Selectively quoting from the README:
Asynchronous Messaging and Eventing Resources
Why would I care? | Definitions: Messaging or eventing infrastructure | Resources: Introductions and Patterns | Resources: Open Standards | Resources: Products & Cloud Services
"Why would I care?"
Generally, if you are building software that requires more than one computer to do its job, you should know about asynchronous messaging concepts.
"Asynchronous" means here: Your application sends a message or event and then carries on doing something else. It does not sit around waiting for an outcome.
For many developers, that is the first giant mental hurdle, since we've all been raised on "imperative" programming models. You make a function call and cause some work to happen and only once that work has been reported as done (or failed) your own code continues with its work.
Yet, we all use asynchronous messaging every day in the physical world. If we want to send a gift to someone in a different city, we will go to the post office and entrust the postal service with the package. The postal service takes care of getting it to the destination and also tracks and reports whether the package has been delivered successfully. Once the package has been delivered, your friend might then call you and excitedly thank you for the gift you sent. If you ask for it you will get feedback, but maybe on a different channel and after however long the handling and delivery took and usually with a clear reference to the package you sent.
That is what asynchronous messaging infrastructure does, but for your apps.
- Decoupling: A system handling work behind a messaging infrastructure can be running at capacity and yet not be overwhelmed and can even be down while the messaging infrastructure still accepts messages on its behalf.
- Delivery: You can entrust over your messages and the messaging system will try its best not lose them. It will then attempt to deliver them to the right parties and will retry as often as necessary.
- Buffering: A messaging infrastructure is generally great at accepting bursts of messages at once and organizing them for later retrieval. The retrieval can then occur at the pace that your application can handle. That is also called load-leveling.

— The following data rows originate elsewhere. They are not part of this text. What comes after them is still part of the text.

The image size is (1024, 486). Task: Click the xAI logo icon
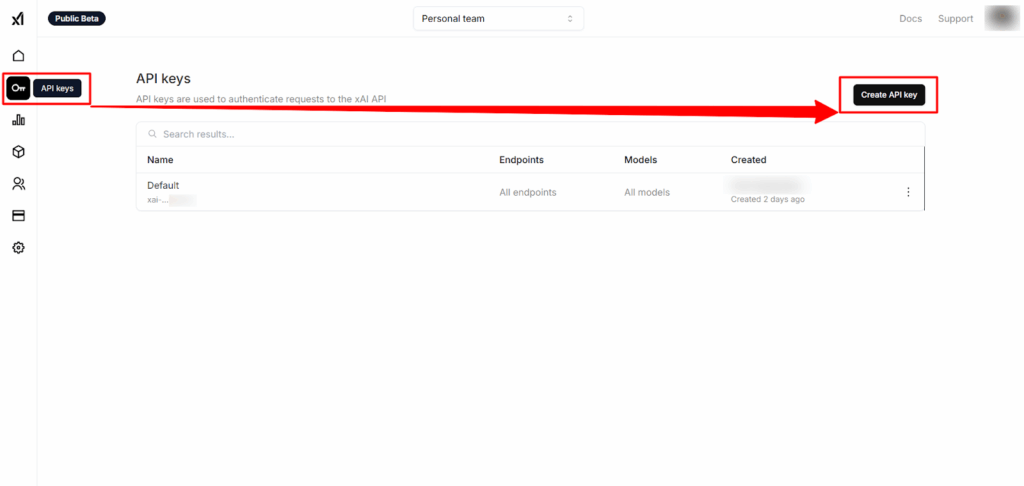point(17,19)
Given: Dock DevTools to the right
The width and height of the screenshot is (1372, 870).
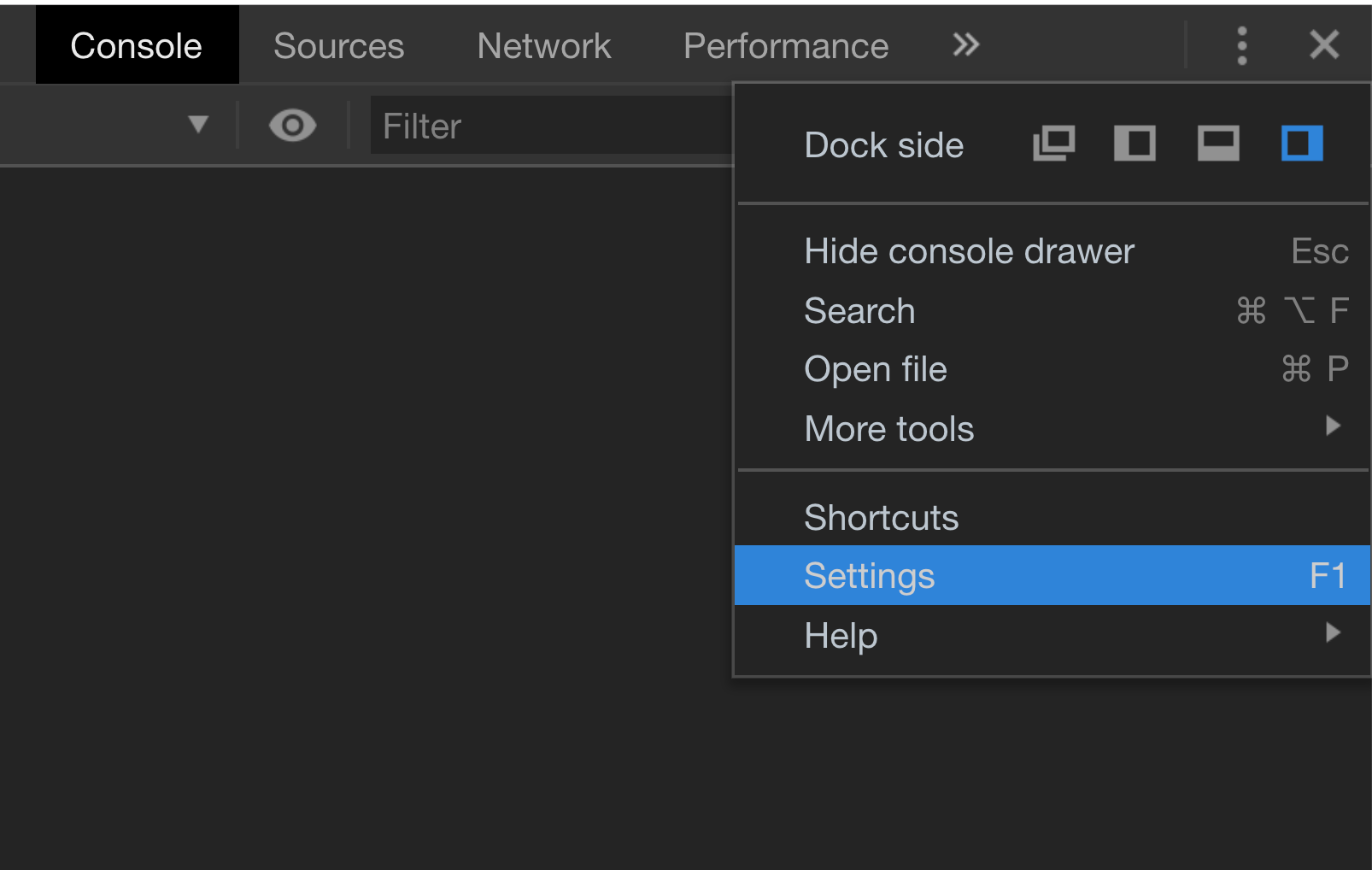Looking at the screenshot, I should [1301, 144].
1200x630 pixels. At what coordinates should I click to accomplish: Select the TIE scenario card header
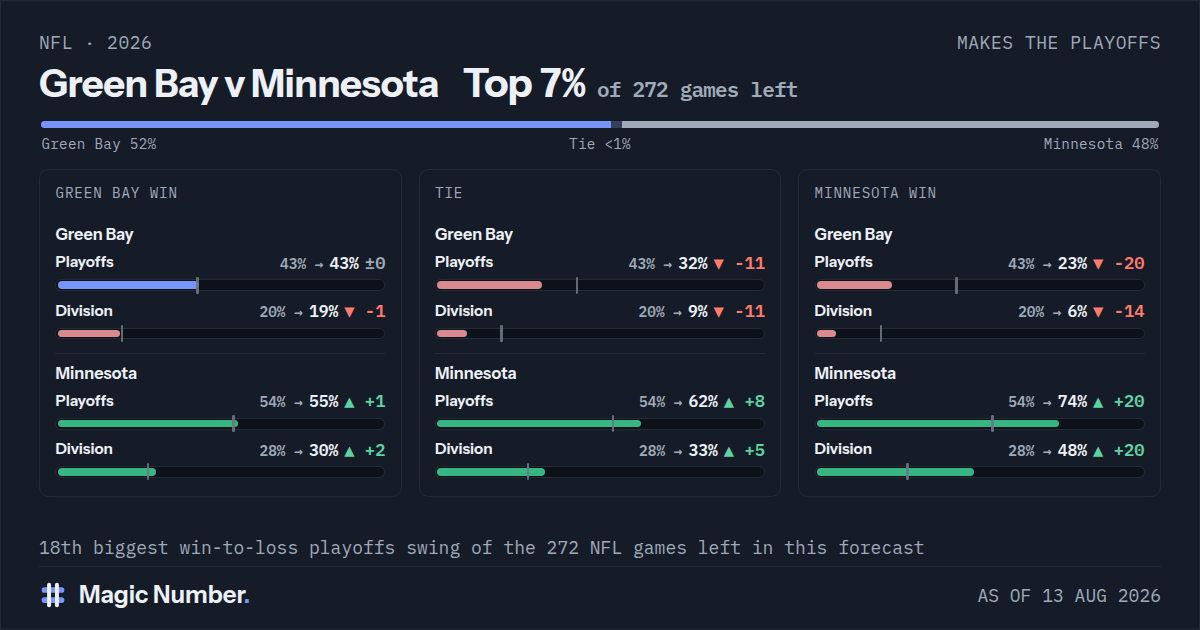click(449, 193)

- Network-Bridging: Messaging infrastructures can often be attached to multiple networks, allowing information to pass between applications in those networks without there being IP-level connectivity between them.

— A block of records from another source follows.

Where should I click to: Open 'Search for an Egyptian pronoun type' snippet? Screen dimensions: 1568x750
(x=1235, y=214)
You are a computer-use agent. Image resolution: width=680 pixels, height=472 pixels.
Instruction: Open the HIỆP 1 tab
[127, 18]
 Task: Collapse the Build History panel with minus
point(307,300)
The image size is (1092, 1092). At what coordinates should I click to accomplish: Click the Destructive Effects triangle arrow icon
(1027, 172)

Definitions: Messaging or eventing infrastructure
"Message broker", "queue", "service bus", "event router", "event stream engine", "event aggregator", are all names for asynchronous messaging and eventing infrastructure elements and the list is by no means exhaustive. I will give you a brief definitions for all the words in those names for orientation.

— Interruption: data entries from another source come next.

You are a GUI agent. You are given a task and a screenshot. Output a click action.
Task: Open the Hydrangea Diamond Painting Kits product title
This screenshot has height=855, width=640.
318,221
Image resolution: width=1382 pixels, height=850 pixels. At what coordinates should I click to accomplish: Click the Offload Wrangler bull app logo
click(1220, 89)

- Producer - A producer (or sender or publisher) is a role in a software system that wants to share/distribute information and therefore produces messages and makes them available via a messaging infrastructure.
- Consumer - A consumer (or receiver or subscriber) is a role in a software system that retrieves/gets messages from an messaging infrastructure and consumes them. Consuming often, but not always, means to act on the information.
- Content - Content (or payload or body) is the information the producer wants the consumer(s) to receive and handle. Content may be any kind of data in any format.
- Message - A message is an envelope that wraps the content for transfer. It contains metadata annotations that helps the messaging infrastructure and frameworks understand how to route and handle the information, just like the addressing information and "express" stickers on a postal package or letter envelope.
- Event - An event is a variation of a message whose content reflects a fact. A fact is a historical statement of some past activity: "the milk carton dropped on the floor" is a fact that will forever be true when looking back at the morning of this day if it happened to you. The great thing about facts is that they can be easily distributed and cached and copied and transformed because the exact information they carry will forever be true and never again change. "Discrete" events are independent of other events (unlike those in a stream, see below) and are usually immediately actionable. (These philosophical considerations matter a lot for arriving at smart architectures).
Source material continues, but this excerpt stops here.